Your task =>
Search the entries below for the string "click" and copy the lines that hold it.

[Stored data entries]
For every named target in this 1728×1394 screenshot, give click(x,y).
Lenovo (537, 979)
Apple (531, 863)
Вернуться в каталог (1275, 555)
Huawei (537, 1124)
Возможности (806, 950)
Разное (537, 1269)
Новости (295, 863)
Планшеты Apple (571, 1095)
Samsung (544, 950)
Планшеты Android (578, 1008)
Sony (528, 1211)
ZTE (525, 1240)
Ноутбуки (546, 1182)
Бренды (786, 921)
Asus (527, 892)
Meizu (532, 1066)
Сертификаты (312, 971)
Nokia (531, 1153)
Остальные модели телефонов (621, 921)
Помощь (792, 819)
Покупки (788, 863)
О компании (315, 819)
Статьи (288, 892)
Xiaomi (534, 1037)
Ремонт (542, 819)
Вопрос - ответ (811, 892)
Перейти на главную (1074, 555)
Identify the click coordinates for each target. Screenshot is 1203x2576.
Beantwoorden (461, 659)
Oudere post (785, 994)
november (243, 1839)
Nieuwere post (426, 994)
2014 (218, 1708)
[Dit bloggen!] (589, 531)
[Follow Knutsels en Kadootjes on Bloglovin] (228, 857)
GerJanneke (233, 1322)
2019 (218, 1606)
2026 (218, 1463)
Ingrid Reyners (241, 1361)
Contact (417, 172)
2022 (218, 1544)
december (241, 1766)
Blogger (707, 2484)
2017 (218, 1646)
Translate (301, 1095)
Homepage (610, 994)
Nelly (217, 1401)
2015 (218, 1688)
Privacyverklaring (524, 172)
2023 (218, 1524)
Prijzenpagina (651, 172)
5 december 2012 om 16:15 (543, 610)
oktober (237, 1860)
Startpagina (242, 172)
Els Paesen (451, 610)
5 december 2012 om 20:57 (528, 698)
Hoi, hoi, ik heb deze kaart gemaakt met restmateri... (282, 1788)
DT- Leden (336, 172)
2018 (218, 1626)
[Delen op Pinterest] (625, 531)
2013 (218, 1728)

The answer =>
For every named target in this 1728×1394 screenshot, give click(x,y).
Identify the click coordinates for each target. Screenshot is 1203x2576.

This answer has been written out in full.